**Challenge 1**: Please copy out the listing, from its first line through the line containing "pyautogui.click(x=158, y=332)", inclusive.

Reach Beyond Your Niche: Should you Expand Your Content?

fashion blog
When Christine White started her blog, Court + Hudson, she intended for the focus to cover a few different lifestyle topics. Fashion was amongst them, and with that came outfit posts. With only spare amounts of time to work on her blog when she wasn't working professionally, her content became more and more populated with outfits because the posts were easy and accessible. Her personal style became the driving force behind the growth of her blog.
We talk a lot at IFB about how important it is as a blogger to have a niche or specialty that drives and defines your content. The general consensus seems to be that in order to stand out from the pack, your blog has to have that special something. The market is so congested with blogs that if you don't figure out what sets you apart (and fast) you're going to get lost in the crowd.
There's a flip side to this theory, though. Over the past year or so, we've noticed a spike in the amount of very well done, well-written blogs that cover a range of lifestyle topics from food to fashion, travel and decor – and they're tremendously popular. (Look at blogs like A Piece of Toast, Apartment 34, Mimi + Meg, Oh Joy, Gala Darling and …Love Maegan.) These blogs, some older and some newer, prove that you can still have a specific identity and talk about the many aspects of a fashionable life, not just clothes.
I think most of my readers are pretty multi-faceted women,” says Victoria McGinley of her blog, Vmac + Cheese.  “There's so much more to them than just great style! As far as balancing the topics go, keeping an editorial calendar and referencing what the content has recently focused on keeps me semi-organized and helps me mix things up.”

**Challenge 2**:
Decide whether each statement agrees with the article on blog niches. Answer yes or no for each and quote the words from the article that settle it.
(a) Christine White's blog is named Court + Hudson.
(b) Victoria McGinley keeps an editorial calendar for her blog.
(c) Over time, Christine White's blog carried fewer outfit posts.

**The data**:
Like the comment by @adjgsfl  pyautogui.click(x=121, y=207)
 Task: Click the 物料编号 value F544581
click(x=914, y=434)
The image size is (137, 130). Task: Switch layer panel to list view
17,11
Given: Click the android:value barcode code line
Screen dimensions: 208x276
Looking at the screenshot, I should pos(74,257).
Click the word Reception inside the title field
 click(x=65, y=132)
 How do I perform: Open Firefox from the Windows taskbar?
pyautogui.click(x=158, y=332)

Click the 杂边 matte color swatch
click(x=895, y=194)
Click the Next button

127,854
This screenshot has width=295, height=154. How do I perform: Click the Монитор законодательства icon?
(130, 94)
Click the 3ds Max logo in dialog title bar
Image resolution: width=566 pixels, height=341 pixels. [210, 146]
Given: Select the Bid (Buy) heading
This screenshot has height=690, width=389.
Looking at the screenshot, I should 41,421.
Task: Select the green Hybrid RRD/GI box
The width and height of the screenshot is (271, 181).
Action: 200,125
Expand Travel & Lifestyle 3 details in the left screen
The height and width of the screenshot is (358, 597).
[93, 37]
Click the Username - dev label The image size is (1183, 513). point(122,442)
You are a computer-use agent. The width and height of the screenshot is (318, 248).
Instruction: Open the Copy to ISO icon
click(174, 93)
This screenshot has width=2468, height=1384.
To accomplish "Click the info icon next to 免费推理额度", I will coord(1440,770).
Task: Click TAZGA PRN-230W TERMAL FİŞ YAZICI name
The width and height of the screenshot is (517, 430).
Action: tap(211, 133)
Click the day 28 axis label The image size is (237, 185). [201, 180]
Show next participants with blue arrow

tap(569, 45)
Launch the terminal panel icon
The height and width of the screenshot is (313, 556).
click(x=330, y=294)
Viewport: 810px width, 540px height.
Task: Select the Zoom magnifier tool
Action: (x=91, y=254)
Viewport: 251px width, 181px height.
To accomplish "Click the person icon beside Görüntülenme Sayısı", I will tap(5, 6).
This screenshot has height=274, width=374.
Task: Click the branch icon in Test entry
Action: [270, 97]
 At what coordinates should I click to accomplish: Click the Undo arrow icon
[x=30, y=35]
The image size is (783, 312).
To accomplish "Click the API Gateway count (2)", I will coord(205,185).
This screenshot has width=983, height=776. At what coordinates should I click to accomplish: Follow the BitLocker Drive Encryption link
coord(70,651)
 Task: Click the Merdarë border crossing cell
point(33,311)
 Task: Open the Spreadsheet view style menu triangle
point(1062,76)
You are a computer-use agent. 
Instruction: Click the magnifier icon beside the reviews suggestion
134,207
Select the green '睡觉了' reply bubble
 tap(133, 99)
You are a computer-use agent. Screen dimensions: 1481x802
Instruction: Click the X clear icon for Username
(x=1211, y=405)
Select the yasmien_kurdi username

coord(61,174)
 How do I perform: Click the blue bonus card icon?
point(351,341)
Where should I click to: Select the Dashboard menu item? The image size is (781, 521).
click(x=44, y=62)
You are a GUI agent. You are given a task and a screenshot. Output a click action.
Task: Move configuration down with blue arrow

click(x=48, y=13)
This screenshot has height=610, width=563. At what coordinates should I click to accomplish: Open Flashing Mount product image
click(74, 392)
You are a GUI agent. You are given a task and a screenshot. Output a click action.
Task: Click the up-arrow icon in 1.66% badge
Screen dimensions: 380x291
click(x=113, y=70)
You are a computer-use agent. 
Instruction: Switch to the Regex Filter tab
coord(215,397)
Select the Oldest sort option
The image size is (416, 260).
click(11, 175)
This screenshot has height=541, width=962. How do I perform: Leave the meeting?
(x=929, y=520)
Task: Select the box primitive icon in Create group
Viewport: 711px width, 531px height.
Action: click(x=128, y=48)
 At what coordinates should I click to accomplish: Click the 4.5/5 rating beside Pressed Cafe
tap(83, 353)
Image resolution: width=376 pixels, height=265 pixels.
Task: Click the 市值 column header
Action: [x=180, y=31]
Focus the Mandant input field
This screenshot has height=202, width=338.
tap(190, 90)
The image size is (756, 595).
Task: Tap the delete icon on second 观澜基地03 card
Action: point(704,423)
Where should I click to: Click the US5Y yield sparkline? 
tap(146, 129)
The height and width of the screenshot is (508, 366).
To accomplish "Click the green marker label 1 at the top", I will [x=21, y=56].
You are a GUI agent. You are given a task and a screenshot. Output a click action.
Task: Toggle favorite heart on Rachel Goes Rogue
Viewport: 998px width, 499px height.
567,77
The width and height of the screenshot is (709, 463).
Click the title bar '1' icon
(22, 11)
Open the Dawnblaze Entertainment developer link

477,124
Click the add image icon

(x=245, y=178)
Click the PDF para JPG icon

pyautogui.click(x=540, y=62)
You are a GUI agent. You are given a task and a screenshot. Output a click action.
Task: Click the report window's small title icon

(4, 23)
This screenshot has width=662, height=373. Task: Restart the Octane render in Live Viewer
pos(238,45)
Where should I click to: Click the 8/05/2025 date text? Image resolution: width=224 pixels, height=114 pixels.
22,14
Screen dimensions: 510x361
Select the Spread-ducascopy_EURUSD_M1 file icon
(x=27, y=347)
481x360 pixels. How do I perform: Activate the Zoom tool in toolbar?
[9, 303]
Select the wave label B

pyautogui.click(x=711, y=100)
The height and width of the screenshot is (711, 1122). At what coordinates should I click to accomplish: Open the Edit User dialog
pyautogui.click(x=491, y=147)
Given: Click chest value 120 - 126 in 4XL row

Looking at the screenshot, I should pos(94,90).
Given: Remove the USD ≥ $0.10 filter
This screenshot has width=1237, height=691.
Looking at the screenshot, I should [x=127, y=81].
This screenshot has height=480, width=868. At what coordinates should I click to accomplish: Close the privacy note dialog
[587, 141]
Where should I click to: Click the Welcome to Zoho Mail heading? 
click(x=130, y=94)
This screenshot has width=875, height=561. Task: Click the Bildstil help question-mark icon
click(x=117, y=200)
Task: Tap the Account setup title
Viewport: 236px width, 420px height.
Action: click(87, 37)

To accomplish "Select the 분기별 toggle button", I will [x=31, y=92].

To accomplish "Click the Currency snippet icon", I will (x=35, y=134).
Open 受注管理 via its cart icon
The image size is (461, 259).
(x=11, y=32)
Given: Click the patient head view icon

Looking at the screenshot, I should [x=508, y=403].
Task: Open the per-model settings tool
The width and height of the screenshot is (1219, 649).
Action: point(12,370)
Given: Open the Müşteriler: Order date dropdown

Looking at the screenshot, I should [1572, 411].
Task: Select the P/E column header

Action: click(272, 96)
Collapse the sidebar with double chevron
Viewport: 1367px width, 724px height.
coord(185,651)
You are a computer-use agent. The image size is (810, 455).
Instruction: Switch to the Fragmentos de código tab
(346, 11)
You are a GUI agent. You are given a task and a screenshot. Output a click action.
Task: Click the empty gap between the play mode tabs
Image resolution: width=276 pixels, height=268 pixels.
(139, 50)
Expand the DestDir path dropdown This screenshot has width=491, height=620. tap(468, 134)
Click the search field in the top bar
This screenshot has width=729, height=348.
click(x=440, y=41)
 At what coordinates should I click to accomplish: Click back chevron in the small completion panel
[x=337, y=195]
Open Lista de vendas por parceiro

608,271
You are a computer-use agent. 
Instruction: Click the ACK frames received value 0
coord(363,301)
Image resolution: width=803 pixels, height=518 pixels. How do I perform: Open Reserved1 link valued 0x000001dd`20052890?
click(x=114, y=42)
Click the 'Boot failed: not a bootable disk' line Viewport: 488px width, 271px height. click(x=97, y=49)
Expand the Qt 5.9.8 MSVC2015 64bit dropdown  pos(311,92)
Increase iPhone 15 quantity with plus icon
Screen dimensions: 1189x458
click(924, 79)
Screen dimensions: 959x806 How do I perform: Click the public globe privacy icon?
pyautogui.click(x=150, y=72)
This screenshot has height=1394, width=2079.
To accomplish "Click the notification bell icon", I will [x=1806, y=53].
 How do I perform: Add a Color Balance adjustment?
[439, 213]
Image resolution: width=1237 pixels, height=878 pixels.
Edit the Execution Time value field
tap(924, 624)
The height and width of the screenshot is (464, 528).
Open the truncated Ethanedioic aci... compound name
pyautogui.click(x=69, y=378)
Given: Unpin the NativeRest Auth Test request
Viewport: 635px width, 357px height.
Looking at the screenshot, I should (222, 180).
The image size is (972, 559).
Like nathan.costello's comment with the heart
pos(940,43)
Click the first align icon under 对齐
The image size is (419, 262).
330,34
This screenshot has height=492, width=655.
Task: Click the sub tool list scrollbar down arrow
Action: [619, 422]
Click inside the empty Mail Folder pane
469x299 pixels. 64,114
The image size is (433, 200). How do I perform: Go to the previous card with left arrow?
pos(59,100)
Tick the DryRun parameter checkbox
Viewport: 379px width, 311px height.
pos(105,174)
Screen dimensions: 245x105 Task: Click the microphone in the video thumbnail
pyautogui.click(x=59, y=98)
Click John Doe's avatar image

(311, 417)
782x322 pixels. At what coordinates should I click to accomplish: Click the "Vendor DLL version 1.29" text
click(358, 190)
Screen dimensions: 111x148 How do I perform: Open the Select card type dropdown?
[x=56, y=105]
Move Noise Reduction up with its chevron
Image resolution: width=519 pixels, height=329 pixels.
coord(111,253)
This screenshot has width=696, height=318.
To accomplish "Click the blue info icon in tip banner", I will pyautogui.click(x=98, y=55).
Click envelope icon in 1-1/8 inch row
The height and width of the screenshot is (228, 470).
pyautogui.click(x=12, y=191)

**Finished answer 1**:
Like the comment by @adjgsfl  pyautogui.click(x=121, y=207)
 Task: Click the 物料编号 value F544581
click(x=914, y=434)
The image size is (137, 130). Task: Switch layer panel to list view
17,11
Given: Click the android:value barcode code line
Screen dimensions: 208x276
Looking at the screenshot, I should pos(74,257).
Click the word Reception inside the title field
 click(x=65, y=132)
 How do I perform: Open Firefox from the Windows taskbar?
pyautogui.click(x=158, y=332)

**Finished answer 2**:
(a) Yes: "When Christine White started her blog, Court + Hudson"
(b) Yes: "keeping an editorial calendar and referencing what the content has recently focused on keeps me semi-organized"
(c) No: "her content became more and more populated with outfits because the posts were easy and accessible"